No need to rush though, my main system still works and there's no urgent reason to upgrade that instance at the moment.

Best, Markus

vidas commented 4 years ago

Fixed the fix: v0.9.9.2 fixes broken docker-compose syntax and database initialization issues (that is where errors came from). Rushing things is never an answer...

vidas commented 3 years ago

Release v0.9.10 fixes the single-dyno mode (simply by getting rid of foreman and replacing it with a simple shell script). This should not affect anyone running ActiveWorkflow in multi-container mode (which is recommended for production anyway, but was not properly communicated...)
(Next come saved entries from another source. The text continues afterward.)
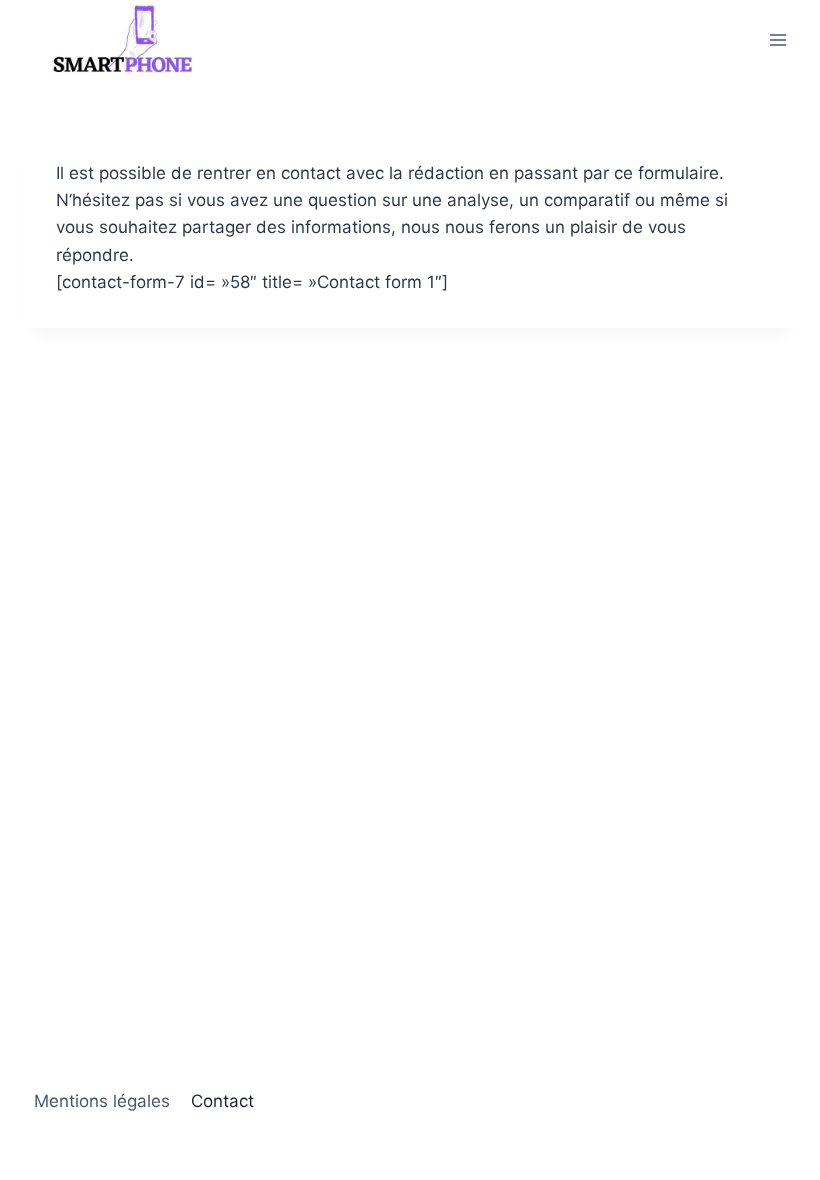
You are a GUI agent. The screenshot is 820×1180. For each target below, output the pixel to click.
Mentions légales (102, 1101)
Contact (222, 1101)
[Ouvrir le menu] (777, 39)
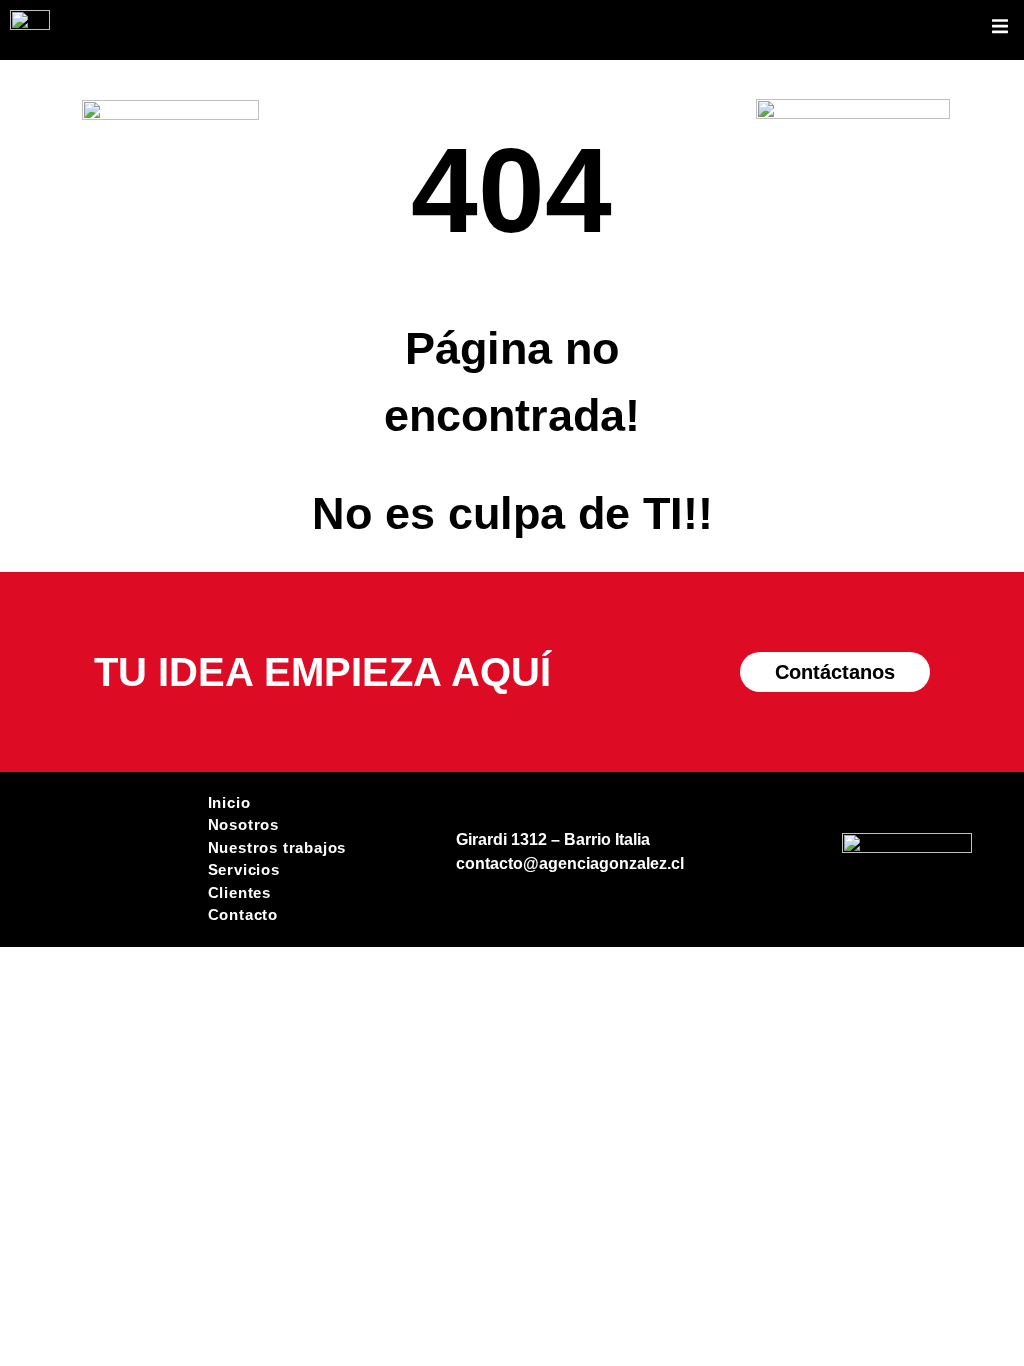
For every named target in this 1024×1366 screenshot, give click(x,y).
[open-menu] (1000, 29)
Default docker-compose.yml started using prebuilt docker image (from the docker hub), so if you have any source code modifications you may need to edit it (or use the one in docker/docker-compose.local.yml that still builds images locally).

Thanks!

suhrm1 commented 3 years ago

Finally got around to testing v0.9.10 and it works. I consider this issue resolved, thank you!